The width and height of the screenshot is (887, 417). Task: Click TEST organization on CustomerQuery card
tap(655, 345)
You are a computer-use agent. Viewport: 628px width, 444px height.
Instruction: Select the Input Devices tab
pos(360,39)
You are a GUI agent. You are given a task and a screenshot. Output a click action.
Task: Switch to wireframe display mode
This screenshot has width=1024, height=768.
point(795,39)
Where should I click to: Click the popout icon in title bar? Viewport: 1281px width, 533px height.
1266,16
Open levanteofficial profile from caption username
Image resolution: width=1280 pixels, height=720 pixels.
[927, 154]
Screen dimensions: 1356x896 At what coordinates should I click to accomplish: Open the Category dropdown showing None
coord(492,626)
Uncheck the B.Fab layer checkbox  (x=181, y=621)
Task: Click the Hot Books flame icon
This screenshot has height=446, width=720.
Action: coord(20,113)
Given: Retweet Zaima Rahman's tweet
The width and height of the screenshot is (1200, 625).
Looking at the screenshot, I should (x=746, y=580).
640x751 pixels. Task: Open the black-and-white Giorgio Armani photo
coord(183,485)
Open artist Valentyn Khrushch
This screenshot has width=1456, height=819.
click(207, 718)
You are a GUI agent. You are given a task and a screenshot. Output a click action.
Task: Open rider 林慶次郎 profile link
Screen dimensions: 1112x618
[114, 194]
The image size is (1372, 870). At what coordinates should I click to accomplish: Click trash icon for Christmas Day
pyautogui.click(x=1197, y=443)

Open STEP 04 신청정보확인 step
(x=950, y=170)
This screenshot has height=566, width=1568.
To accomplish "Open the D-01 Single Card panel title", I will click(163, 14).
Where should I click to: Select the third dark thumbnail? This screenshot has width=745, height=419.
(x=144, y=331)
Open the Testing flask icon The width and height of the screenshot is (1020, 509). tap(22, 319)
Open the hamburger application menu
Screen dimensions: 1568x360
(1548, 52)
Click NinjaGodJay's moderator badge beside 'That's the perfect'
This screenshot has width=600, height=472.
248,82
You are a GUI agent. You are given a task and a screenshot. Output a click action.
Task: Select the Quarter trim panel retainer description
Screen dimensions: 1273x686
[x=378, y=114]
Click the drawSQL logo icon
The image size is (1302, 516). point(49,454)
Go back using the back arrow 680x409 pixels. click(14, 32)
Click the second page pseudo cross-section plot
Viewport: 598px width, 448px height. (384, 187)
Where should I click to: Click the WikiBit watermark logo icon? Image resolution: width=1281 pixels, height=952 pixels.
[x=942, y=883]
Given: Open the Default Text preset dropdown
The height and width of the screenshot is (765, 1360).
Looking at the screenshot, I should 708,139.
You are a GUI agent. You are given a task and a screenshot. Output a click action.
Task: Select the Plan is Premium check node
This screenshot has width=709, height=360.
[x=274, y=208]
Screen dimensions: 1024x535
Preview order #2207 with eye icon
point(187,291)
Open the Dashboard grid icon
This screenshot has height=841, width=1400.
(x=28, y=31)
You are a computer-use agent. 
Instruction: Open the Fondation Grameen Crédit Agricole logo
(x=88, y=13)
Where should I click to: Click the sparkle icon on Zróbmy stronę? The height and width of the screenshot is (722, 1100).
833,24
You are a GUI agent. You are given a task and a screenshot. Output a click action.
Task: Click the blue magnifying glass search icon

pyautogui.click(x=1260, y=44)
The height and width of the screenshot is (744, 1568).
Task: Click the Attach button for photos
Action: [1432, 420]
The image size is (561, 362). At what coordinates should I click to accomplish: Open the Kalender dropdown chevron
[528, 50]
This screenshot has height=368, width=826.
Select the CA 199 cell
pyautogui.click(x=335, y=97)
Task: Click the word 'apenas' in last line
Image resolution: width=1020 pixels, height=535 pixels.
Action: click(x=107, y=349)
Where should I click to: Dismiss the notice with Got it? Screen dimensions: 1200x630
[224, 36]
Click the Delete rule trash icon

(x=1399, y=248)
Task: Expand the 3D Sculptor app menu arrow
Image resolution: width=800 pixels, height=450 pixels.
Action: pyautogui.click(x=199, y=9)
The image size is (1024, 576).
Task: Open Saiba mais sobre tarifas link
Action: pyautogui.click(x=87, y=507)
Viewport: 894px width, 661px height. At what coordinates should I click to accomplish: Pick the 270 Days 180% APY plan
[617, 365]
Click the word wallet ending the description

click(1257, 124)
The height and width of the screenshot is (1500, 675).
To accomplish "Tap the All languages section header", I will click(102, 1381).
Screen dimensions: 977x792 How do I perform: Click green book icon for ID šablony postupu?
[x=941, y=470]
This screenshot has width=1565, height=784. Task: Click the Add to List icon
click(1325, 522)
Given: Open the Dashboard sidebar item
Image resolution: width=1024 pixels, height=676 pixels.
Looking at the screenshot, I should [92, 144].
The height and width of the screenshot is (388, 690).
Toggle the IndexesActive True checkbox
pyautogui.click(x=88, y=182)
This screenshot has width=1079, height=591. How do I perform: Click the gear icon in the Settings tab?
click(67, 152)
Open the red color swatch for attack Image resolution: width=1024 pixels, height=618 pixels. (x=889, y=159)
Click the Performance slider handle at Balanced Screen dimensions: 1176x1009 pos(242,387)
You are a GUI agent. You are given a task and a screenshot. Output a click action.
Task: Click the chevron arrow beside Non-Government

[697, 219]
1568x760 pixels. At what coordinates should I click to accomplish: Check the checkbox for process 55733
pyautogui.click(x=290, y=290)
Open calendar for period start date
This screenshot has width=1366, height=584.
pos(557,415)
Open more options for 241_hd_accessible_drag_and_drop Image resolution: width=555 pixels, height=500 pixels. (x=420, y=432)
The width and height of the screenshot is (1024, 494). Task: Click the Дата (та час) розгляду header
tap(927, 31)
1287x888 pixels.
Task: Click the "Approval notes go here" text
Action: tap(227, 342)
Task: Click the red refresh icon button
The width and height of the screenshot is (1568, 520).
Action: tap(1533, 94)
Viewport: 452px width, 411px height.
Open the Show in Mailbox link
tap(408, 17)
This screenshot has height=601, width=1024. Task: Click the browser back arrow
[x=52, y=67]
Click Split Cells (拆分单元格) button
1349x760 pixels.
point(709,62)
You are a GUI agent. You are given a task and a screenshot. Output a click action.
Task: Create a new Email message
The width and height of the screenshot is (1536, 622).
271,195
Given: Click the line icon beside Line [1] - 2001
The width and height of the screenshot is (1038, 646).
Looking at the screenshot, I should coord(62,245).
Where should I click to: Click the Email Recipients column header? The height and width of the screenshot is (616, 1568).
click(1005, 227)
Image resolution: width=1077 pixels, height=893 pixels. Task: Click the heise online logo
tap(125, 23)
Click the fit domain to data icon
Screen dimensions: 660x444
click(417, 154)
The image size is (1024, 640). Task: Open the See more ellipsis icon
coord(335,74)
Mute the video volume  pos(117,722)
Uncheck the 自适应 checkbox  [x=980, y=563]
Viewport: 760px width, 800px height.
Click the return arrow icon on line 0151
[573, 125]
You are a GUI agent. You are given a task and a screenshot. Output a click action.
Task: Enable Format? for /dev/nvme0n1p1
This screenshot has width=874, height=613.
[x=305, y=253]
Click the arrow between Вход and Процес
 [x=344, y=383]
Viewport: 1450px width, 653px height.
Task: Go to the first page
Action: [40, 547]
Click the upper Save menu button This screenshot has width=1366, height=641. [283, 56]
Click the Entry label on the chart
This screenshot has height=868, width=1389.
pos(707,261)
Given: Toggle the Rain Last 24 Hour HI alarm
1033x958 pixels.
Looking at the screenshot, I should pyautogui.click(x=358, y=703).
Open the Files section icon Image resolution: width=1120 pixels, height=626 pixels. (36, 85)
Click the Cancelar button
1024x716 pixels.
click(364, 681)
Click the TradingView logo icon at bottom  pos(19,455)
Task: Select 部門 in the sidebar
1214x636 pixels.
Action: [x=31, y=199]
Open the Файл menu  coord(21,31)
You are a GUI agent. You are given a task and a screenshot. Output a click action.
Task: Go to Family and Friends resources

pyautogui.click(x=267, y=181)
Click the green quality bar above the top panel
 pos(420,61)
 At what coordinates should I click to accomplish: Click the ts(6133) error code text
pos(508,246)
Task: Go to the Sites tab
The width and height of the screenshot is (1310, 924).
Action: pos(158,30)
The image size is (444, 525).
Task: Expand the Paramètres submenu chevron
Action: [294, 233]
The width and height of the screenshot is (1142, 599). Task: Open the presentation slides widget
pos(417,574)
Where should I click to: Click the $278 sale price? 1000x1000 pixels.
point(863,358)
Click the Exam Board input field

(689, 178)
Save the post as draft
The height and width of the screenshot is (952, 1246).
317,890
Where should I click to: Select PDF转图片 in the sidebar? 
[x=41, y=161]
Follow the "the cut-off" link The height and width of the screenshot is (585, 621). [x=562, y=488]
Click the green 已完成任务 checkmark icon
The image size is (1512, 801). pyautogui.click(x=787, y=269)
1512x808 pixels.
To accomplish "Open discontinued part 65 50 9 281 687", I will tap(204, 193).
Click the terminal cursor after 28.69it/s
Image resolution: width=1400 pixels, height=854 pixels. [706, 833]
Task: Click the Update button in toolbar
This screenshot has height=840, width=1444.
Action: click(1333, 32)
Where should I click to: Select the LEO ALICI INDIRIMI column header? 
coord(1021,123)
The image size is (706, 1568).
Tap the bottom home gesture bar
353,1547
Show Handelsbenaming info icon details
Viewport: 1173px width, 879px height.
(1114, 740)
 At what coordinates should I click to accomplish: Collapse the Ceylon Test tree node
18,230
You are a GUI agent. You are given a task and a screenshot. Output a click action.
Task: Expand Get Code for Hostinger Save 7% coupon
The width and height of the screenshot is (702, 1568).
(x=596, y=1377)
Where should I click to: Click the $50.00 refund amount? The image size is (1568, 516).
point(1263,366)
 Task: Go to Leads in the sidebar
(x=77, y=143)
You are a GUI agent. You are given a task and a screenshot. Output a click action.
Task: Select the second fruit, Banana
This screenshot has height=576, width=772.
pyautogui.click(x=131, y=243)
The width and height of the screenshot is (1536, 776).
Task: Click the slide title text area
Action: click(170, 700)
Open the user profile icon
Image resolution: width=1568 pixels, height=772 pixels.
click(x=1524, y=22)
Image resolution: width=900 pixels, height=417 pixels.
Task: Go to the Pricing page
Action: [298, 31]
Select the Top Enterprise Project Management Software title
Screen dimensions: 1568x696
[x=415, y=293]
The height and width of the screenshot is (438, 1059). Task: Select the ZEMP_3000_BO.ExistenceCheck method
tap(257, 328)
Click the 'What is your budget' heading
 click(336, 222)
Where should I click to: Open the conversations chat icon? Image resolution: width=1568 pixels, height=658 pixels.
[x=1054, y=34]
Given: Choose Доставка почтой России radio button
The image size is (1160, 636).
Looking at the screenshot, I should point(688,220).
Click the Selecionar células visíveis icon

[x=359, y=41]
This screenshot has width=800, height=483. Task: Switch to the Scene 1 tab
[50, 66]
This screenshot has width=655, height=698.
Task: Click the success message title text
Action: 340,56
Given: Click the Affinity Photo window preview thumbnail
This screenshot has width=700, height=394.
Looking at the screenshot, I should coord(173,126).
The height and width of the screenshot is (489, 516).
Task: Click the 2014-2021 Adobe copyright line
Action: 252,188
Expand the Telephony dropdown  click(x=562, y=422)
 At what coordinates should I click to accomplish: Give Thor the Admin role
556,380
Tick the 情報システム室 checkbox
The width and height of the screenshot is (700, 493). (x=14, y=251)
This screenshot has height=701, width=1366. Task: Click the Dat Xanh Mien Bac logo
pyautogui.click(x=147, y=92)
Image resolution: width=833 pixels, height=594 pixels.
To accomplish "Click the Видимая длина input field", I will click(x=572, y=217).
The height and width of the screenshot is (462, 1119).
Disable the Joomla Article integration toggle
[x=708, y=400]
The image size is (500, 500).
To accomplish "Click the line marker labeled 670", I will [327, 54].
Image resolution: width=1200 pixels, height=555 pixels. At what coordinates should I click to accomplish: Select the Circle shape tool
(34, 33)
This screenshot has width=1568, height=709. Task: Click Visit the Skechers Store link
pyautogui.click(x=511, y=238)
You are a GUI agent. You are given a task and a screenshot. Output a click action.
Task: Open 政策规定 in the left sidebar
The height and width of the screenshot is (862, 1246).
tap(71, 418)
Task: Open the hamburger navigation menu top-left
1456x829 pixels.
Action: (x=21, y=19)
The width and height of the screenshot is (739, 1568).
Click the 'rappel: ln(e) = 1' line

- **WHAT IS EXPECTED**:
Among the lines above, find those with the string "left" and copy them.

- **RESPONSE TO THE TASK**:
Task: Open 政策规定 in the left sidebar
Task: Open the hamburger navigation menu top-left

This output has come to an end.